So, yesterday we were talking about the process of T-cell development
and we said that it occurs within the thymus gland. The earliest
thymocytes (Double negative cells, which express self-surface
molecules such as CD25 and CD44) enter the subcapsular zone, where
they start to mature. After that, they move further into the cortexwhere we have MHC antigens. Now, in the cortex, double negative cells
mature into double positive cells (CD4+ CD8+). Thymocytes' fate
depends on the ability of their receptors to recognize class I or class II
MHC molecules.
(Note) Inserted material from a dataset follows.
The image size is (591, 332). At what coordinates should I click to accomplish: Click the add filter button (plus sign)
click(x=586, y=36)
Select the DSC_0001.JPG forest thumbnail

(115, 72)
Double positive (DP) cells that recognize calss I MHC
molecules will become CD4 + cells, while DP that recognize class II MHC
molecules will become CD8+ cells (this process is called Positive
Selection and it occurs in the medulla).
Notes:
1. T-cells that have high affinity for self-antigens are going to be
eliminated.
2. There's a mechanism called central tolerance related to the endocrine
gland, where all the tissues in our bodies supposed to be presented in
the thymus gland but it doesn't happen this way, so we have (?). The
auto regulatory immune gene can control this process with self-
restriction and if we have a mutation in this gene, then self tolerance or
self restriction is going to be affected and we call this
autoimmune polyendocrine syndrome I. ( Multiple endocrine organs
that have an autoimmune disease).
3. Some self-reactive cells may escape into the periphery and this will
cause the development of something called 'Peripheral Tolerance'.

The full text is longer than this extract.